二重恐喝(Double Extortion)
ランサムウェア攻撃において、ファイルの暗号化に加えて機密データを盗み出し、身代金を支払わなければデータを公開すると脅迫する手法。
NCI指定包括的がんセンター
米国国立がん研究所(National Cancer Institute)が認定する最高レベルのがん治療・研究施設。
メイン州データ侵害通知法
米国で最も厳格なデータ侵害通知要件を持つ州法。多くの企業が全米での侵害事案をメイン州司法長官に届け出ることで、統一的な通知義務を果たしている。
【参考リンク】
McLaren Health Care(外部)
ミシガン州を拠点とする73億ドル規模の統合医療システム。12の病院と732,838人の保険加入者を抱える大手医療グループ。
Barbara Ann Karmanos Cancer Institute(外部)
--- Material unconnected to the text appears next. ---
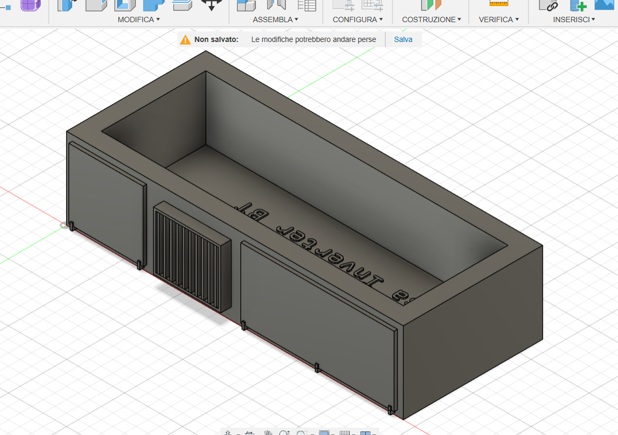Click the Measure ruler icon above Verifica
This screenshot has height=435, width=618.
pos(498,4)
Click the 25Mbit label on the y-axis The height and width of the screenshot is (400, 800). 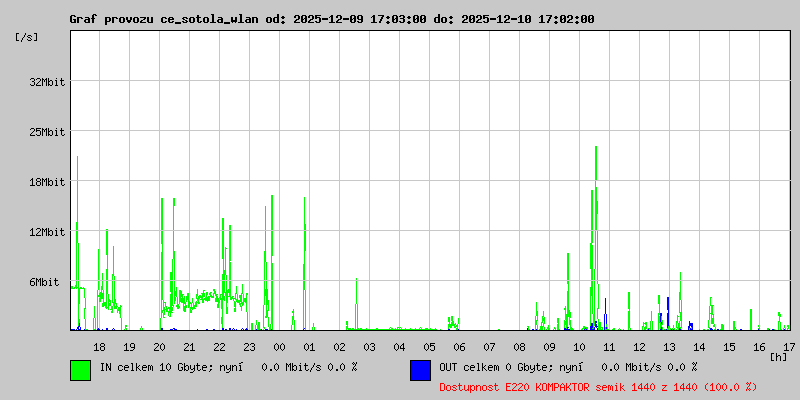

デトロイト市に本部を置くミシガン州最大のがん研究・治療ネットワーク。NCI指定包括的がんセンターとして700以上の臨床試験を実施。
【参考動画】
【参考記事】
INC Ransomグループについて – 熱血!ヒートウェー部(外部)
INCランサムウェアグループの詳細な技術分析。2023年7月の初出現から医療機関を中心とした攻撃手法、CVE-2023-3519の悪用方法を解説。
2024Q3 サイバー攻撃関連 – SIOS SECURITY BLOG(外部)
2024年8月6日のマクラーレン・ヘルスケア攻撃について、INCランサムウェアグループによるITシステム停止の詳細を報告。
2024年7~8月の脅威動向と代表的な攻撃(後編)|BLOG(外部)
INCランサムウェアグループによるマクラーレン・ヘルスケア攻撃を含む2024年夏期の主要サイバー攻撃動向を分析。
【編集部後記】
今回の事例を見て、皆さんはご自身の医療データがどのように管理されているか気になりませんか?実は私たちの医療情報は想像以上に多くの場所に分散して保存されています。かかりつけ医、検査機関、薬局、保険会社など、それぞれが異なるセキュリティレベルで管理している現実があります。もし皆さんが医療機関を選ぶ際、治療の質だけでなくサイバーセキュリティ対策も考慮要素に含めるとしたら、どのような点を確認されますか?また、自分の医療データがどこにどのように保存されているか、一度確認してみるのも良いかもしれません。